Tension zéro, immobilisé et intransportable.
Si je n’existe qu’à travers le regard des autres, quelque chose me manque. Je porte en moi le récit du parcours effectué et une part grumelée d’humanité. Déjà, à ma naissance, rien n’indiquait mon identité avortée dans la béance des heures décalées. Près de treize ans après mon accident, j’ai le sentiment qu’une amélioration de ma mobilité serait à nouveau une épreuve. Je ne veux pas dire que l’on s’habitue à un état physique amoindri, mais que l’effort d’adaptation qu’il a suscité deviendrait obsolète. On ne peut réparer les brèches de la mort physique et je ne serais jamais plus ce que je fus. On répare une offense, pas une injure. Et puis, il me faudrait à nouveau réamorcer la vie dans les lieux disparus et cette expectative est quelque peu effrayante. Pour remmancher les sources premières au volcan natif, je devrais enjamber les crevasses laissées par d’incurables cadavres.

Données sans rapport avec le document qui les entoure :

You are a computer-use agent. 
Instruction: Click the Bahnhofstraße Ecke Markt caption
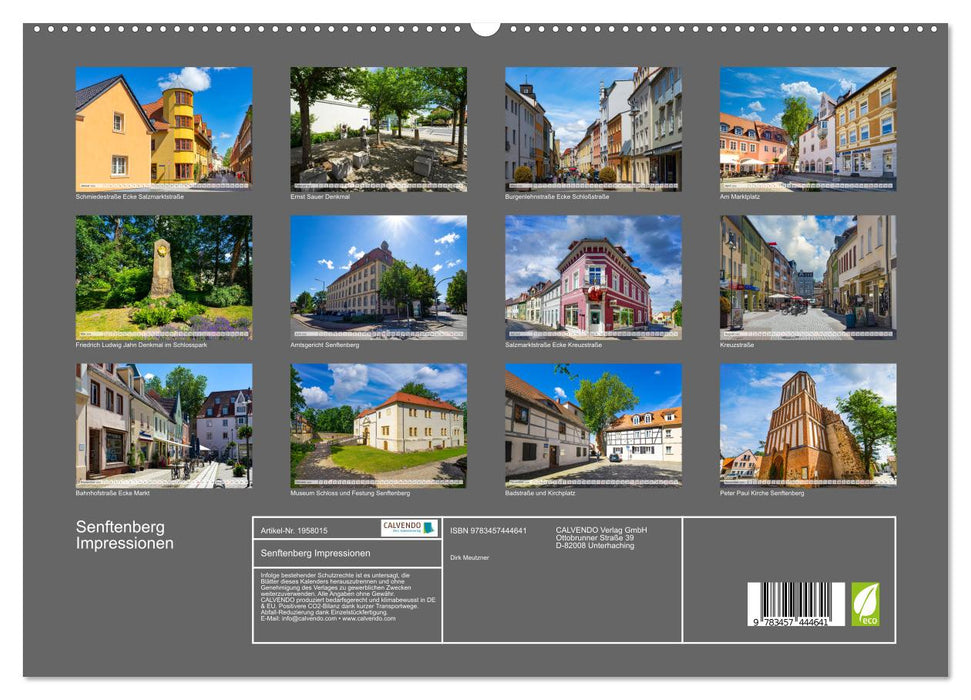coord(112,492)
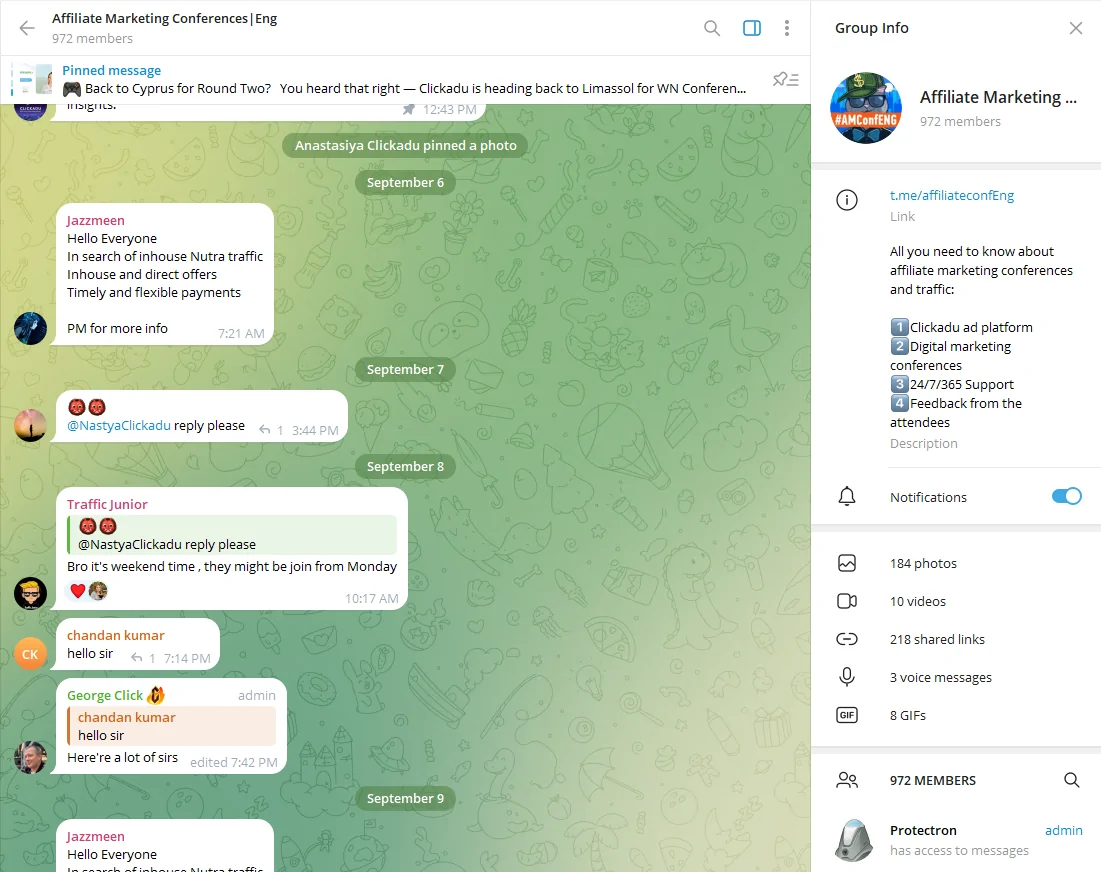The height and width of the screenshot is (872, 1101).
Task: Toggle the Notifications switch off
Action: point(1067,496)
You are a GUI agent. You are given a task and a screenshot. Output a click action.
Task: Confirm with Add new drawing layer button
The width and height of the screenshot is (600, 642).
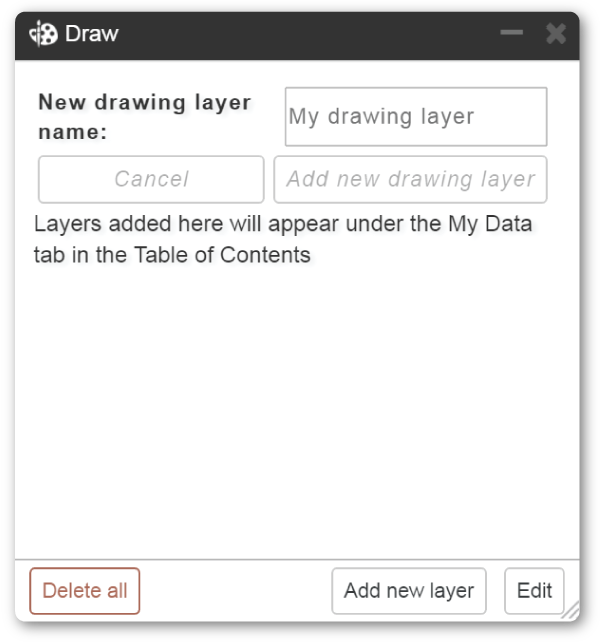click(410, 179)
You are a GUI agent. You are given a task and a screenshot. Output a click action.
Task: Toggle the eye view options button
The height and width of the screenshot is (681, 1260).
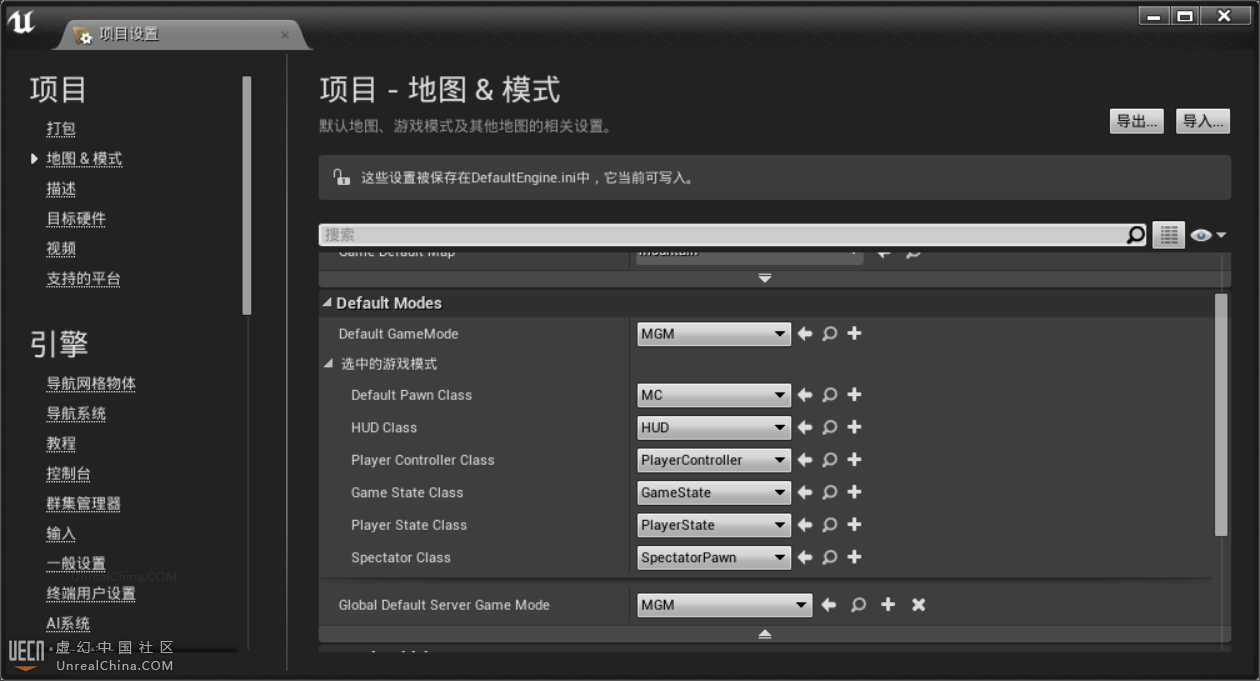click(x=1207, y=235)
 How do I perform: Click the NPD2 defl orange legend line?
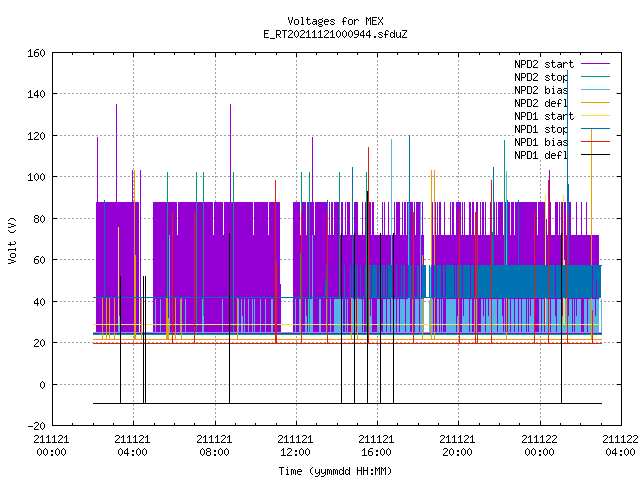[595, 103]
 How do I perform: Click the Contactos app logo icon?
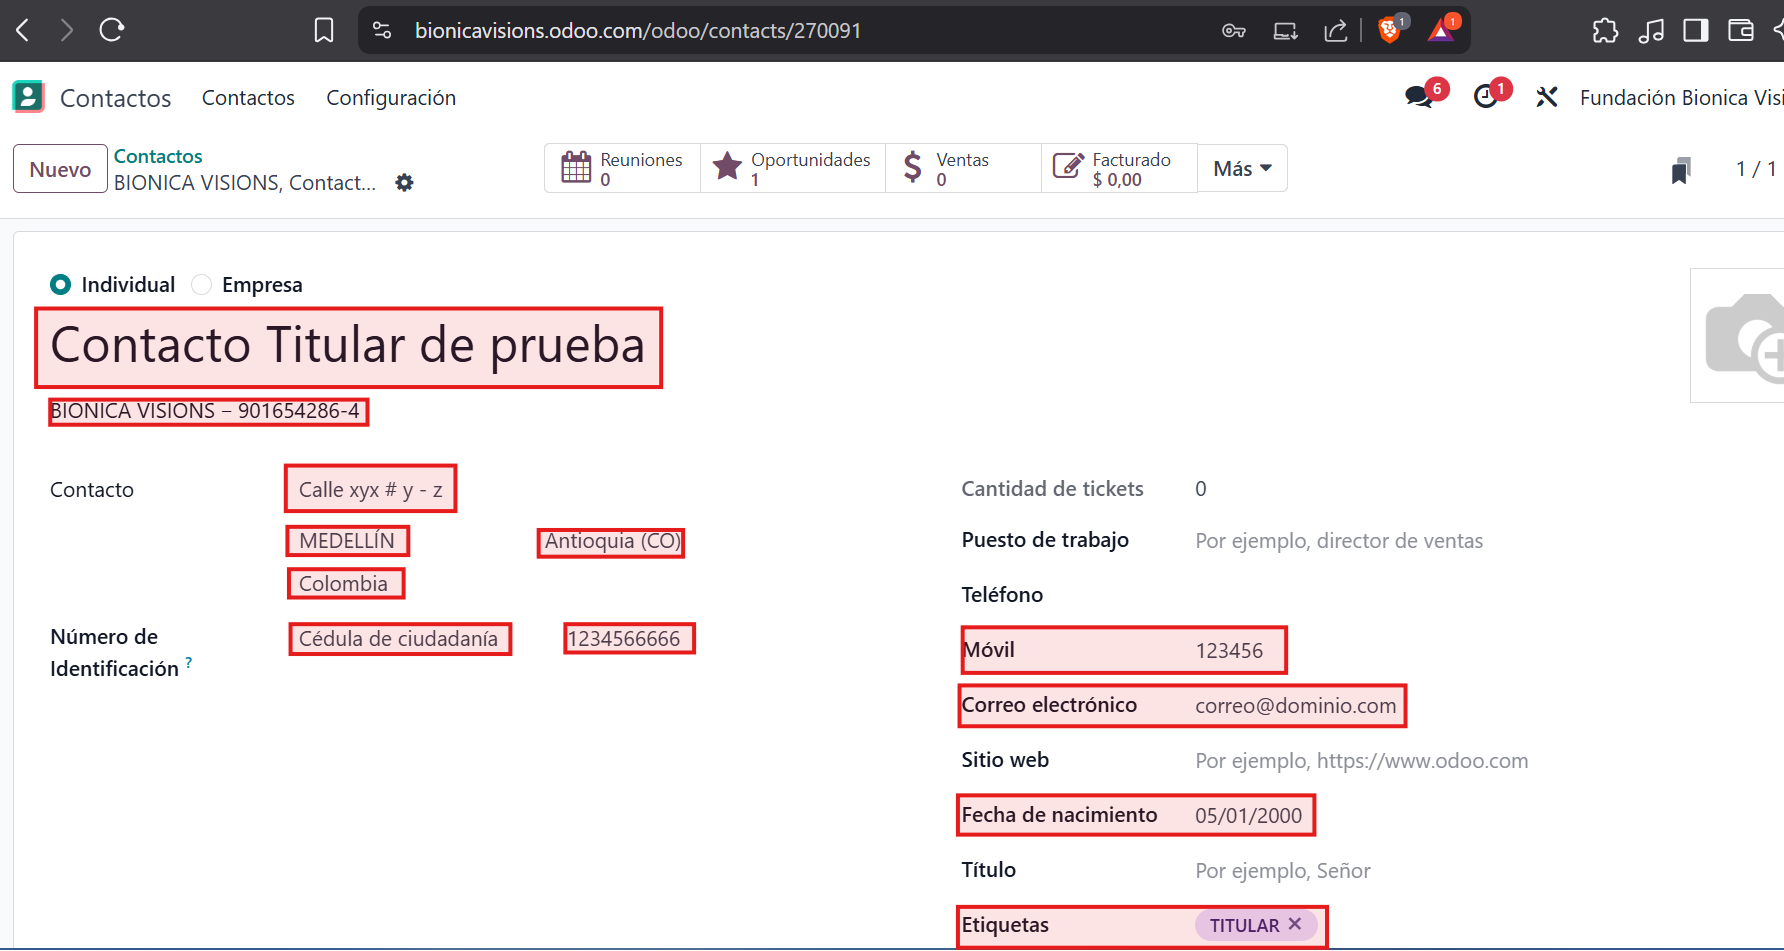pyautogui.click(x=28, y=97)
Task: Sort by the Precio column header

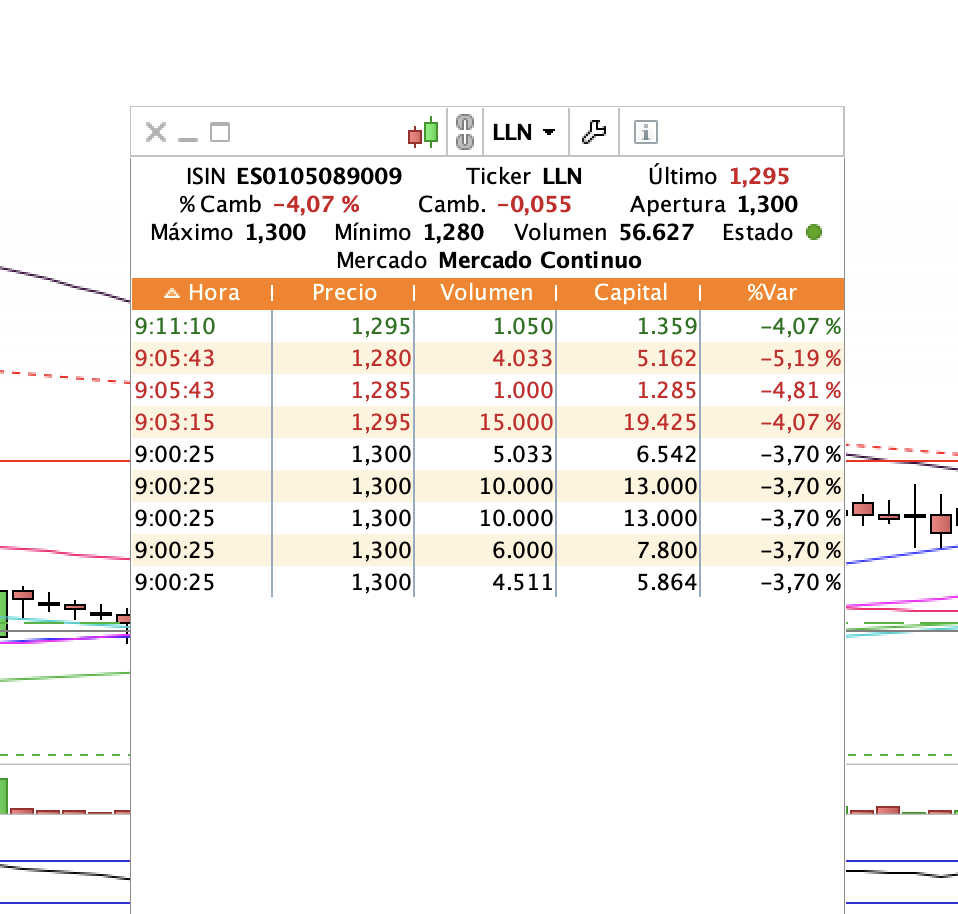Action: [x=344, y=293]
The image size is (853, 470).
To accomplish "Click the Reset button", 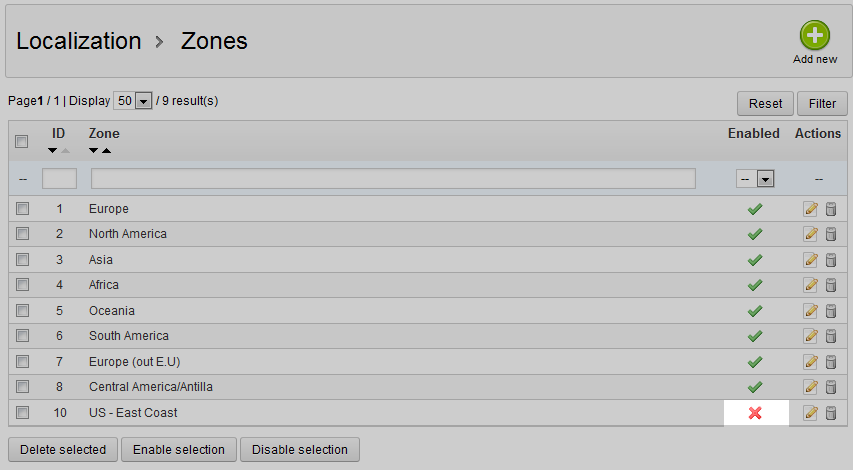I will pyautogui.click(x=765, y=104).

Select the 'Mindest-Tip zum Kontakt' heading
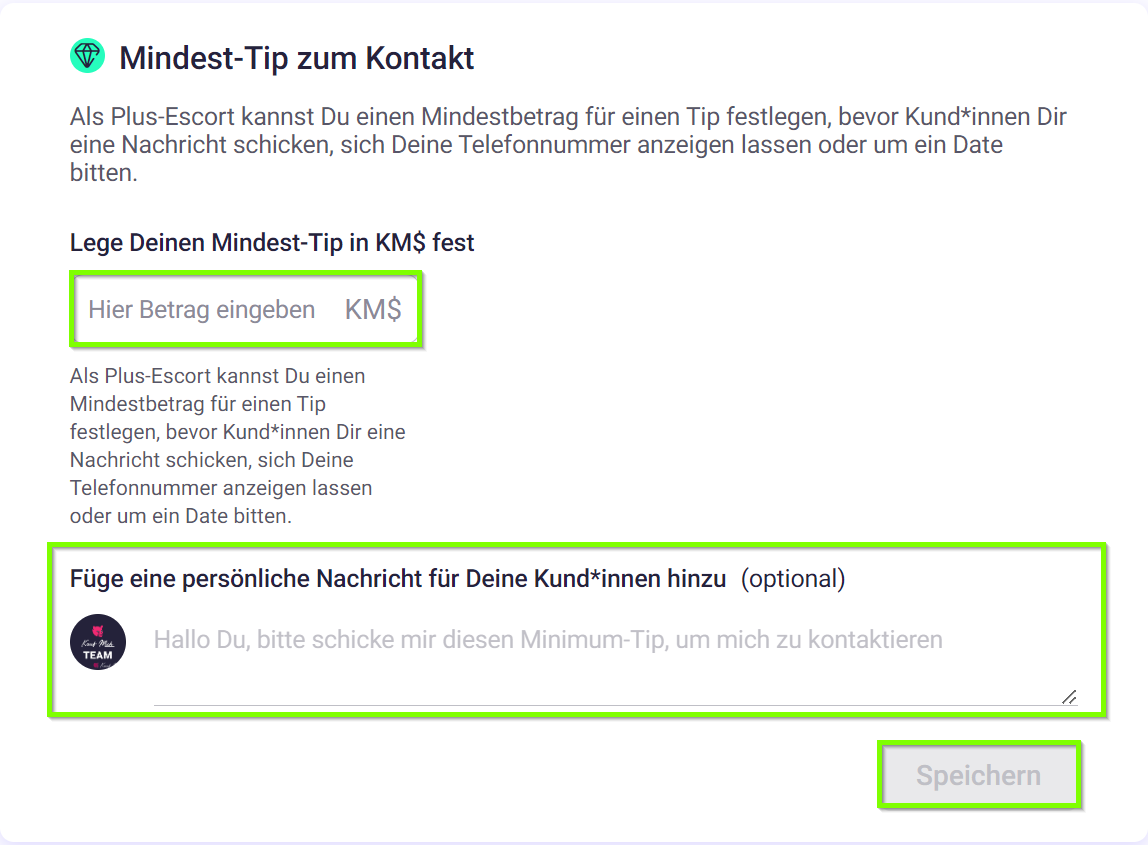click(x=297, y=58)
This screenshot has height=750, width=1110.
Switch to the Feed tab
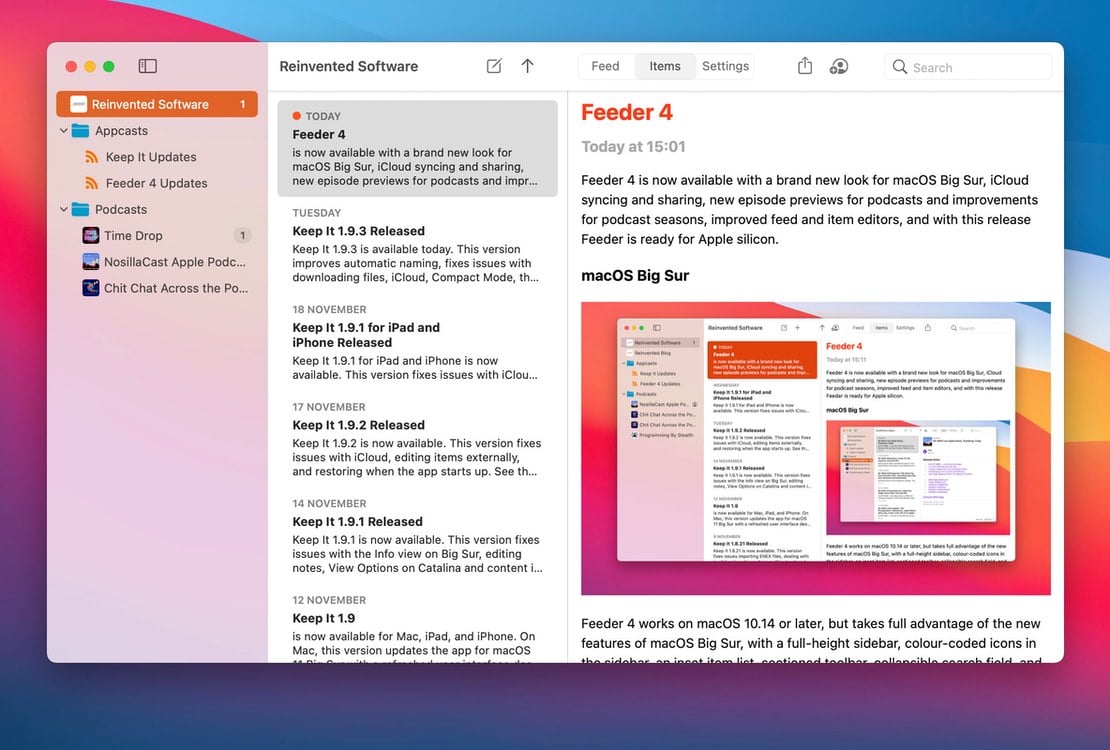pos(605,66)
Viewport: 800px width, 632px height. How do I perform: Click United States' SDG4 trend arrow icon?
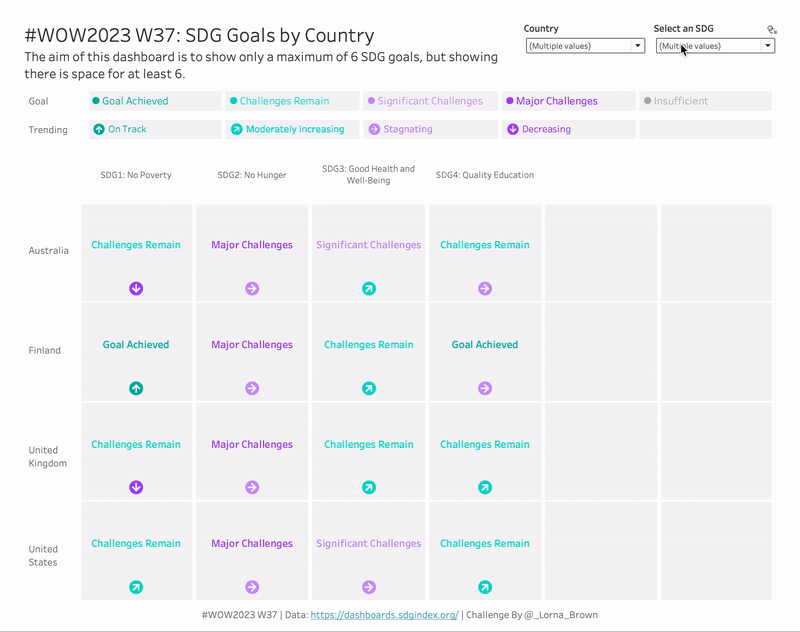485,588
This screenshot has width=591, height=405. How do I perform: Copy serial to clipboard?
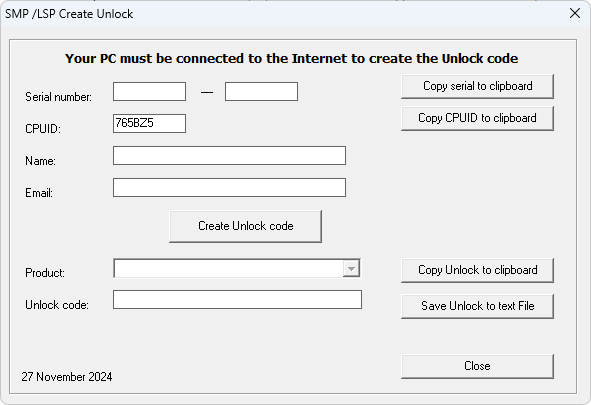(478, 86)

Dans nos gènes, le lapsus de l’évidence courtise les faux semblants. L’imprévu corrige la route et le trajet parfois décadent empire une réalité déjà menaçante. Il y a un peu plus d’une décennie, j’étais à terre, sur le bord d’un caniveau, le corps allongé dans l’herbe, un bout de tibia de l’autre côté de la chaussée. Tension zéro, immobilisé et intransportable durant plusieurs heures. Ma vie d’homme « normal » s’est fracassée sur un panneau -Stop- qui bordait la route. Aujourd’hui, lorsque j’y pense, je suis toujours perturbé de constater combien je suis devenu un autre : l’ex. L’ex corps, l’ex image, l’ex vivant. J’ai divorcé d’avec moi. J’ai clôturé la capitale de l’instant valide derrière la figure symbolique des silences de la voix et de l’os.
Ma dernière crise de foi remonte à mon baptême. Il est terrible de naître en croyant être arrivé. Le projet est déjà une souffrance déracinée du chaos maternel. Nomade de passage, l’attraction est mon chemin. Je vais là où la tempête des éléments me conduit. Tout jeune, on nous apprend à tenir un volant et l’on nous laisse penser que le choix de la route est entre nos mains. Hors, seul le provisoire nous appartient et nous sommes inévitablement guidés par le hasard. Appartenir, c’est faire corps pour un temps avec des conditions d’existence que nous n’avons pas choisies. Je dépends cruellement de mes rapports avec le monde, de la mondialisation du sacrement humain. Je suis un dérégulateur chronique de la nature sauvage. J’empiète ses reflets avec les progrès que j’accorde à mon confort et j’achève ma volonté dans les mains de simulacres injustifiés.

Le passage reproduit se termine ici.